Lex Christopherson's GSD-2. The atomic-plan-per-fresh-window pattern is the cleanest articulation we've read of context-rot mitigation. We solve the same problem by never giving the agent the loop in the first place, but reading GSD's design reinforced that the per-step boundary is where the structural answer lives. The crash-recovery + stuck-loop detection patterns are also worth studying — our on-disk state survives crashes by construction, but GSD's explicit recovery paths show what an orchestrator-agent has to do when state isn't all on disk.
Garry Tan's GSTACK. The 23-role library is the strongest articulation of "roles as legibly distinct lenses" we've seen in the prompt-layer approach. Our hats embody the same intuition; reading GSTACK confirmed that the lens metaphor scales across domains, not just engineering. The next batch of studio cleanup we have queued (cross-stage consistency, FM-interpretation refactors) directly borrows the legibility discipline from GSTACK's role definitions.
Brian Suh's piece on agents needing control flow. Already linked from One Instruction at a Time. The line "if you've ever resorted to MANDATORY or DO NOT SKIP, you've hit the ceiling of prompting" is the clearest one-sentence justification for moving from prompts-as-runtime to engine-as-runtime that we've read.

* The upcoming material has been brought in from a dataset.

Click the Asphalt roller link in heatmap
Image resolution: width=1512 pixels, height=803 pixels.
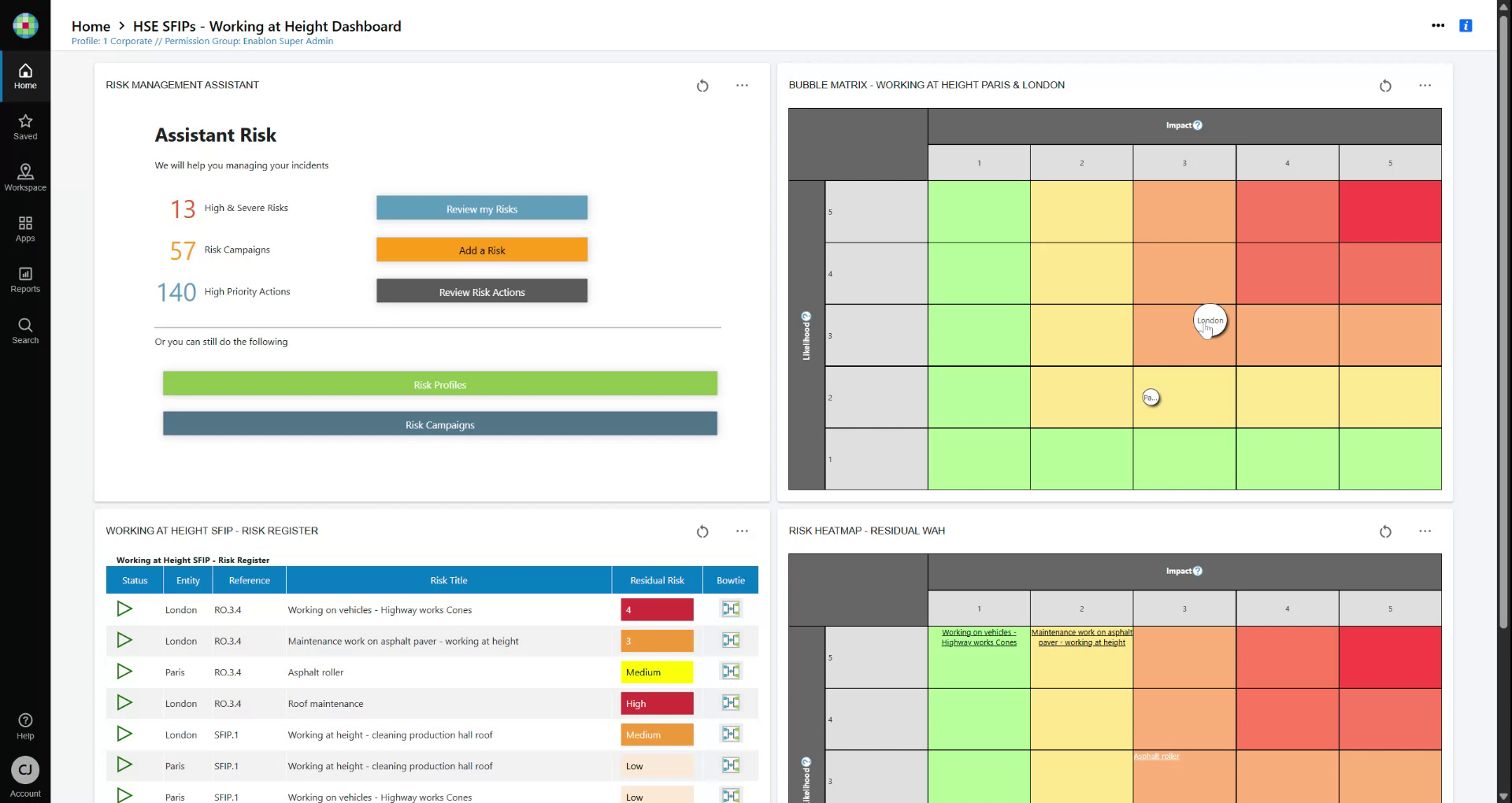pos(1157,757)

AI-DLC, our predecessor. We built it. We watched it walk over its own MUSTs in production. The decision to rewrite it as H·AI·K·U with the agent-as-tool model came directly from those failure logs. The credit there is to the seven of us who kept hitting the same context-drift wall and finally said "the agent can't hold the plan; stop making it." That was the foundational bet — everything since follows.
What we still don't know
We think Haiku can do it all. The belief survived reading the four projects above. It hasn't survived running at scale yet — the reflection loop is wired but hasn't actually fired on a real intent. The studio audit we just commissioned found ~94 EXECUTION.md files describing a stale pre/post review model; that's drift we have to clean up. The "trim scaffolding as models improve" thesis from Anthropic and Superpowers lands on us too; we have hat-internal anti-pattern walls that we suspect are belt-and-suspenders on current frontier models.

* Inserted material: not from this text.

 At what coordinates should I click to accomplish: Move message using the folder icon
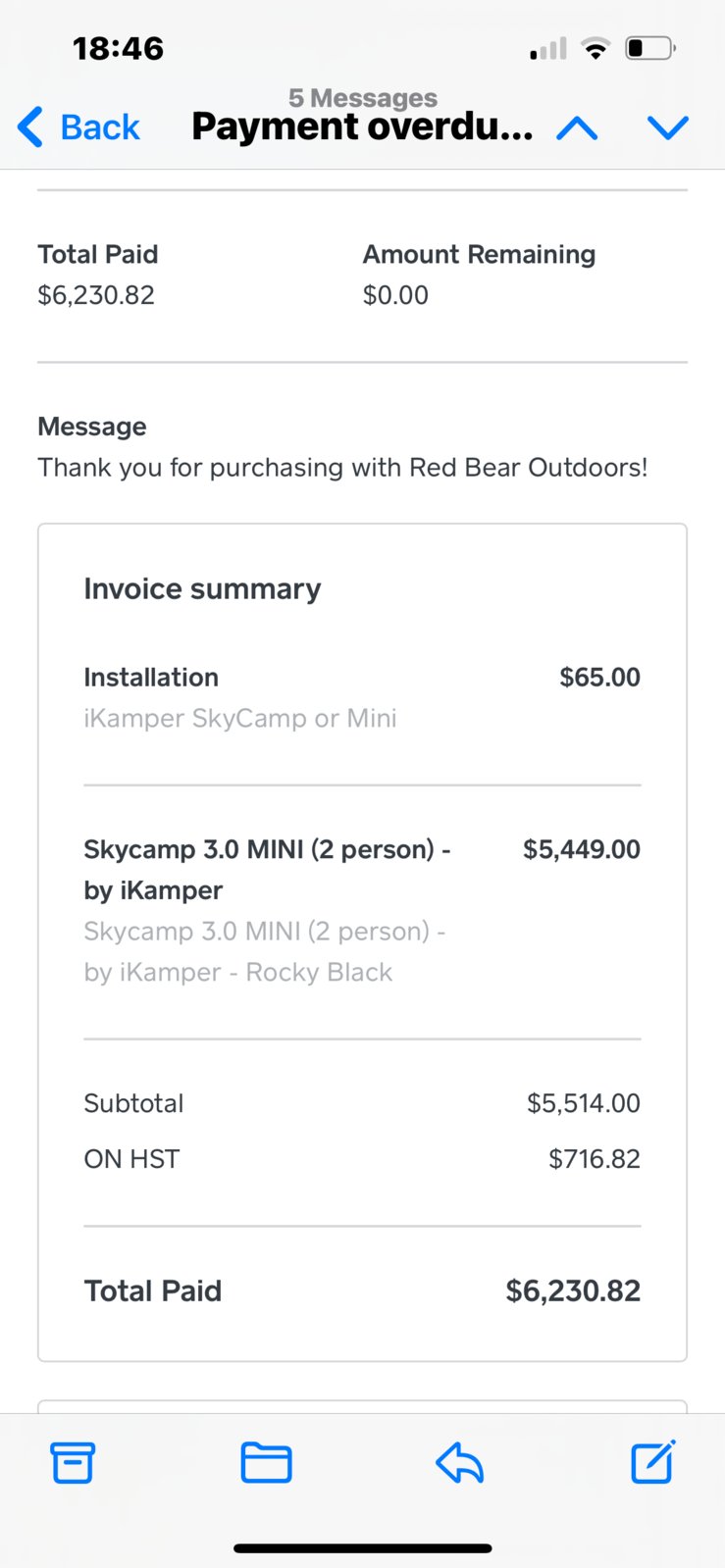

So: we think the shape is right. We're less sure each layer is sized correctly. The next quarter is mostly cleanup work — let the reflection loop fire on real intents, watch what it surfaces, accept the trims, push back on the additions.
If you're choosing a harness today, read the comparisons before you choose us. We're not the right tool for every shape of work.
DivergePick the bet that matches your work
GSD might be the right grab. Per-window plans, spec-driven dispatch, context-rot mitigation by construction.
GSTACK might be. 23 roles, opinionated startup stack, prompt-layer discipline.
Superpowers might be. Loud framing, skills as orientation, a surface non-developers can touch.
That's the shape we're building for.
The harness conversation is bigger than any one of us. The space is better for having four well-argued options. Read the comparisons. Pick the bet that matches your work.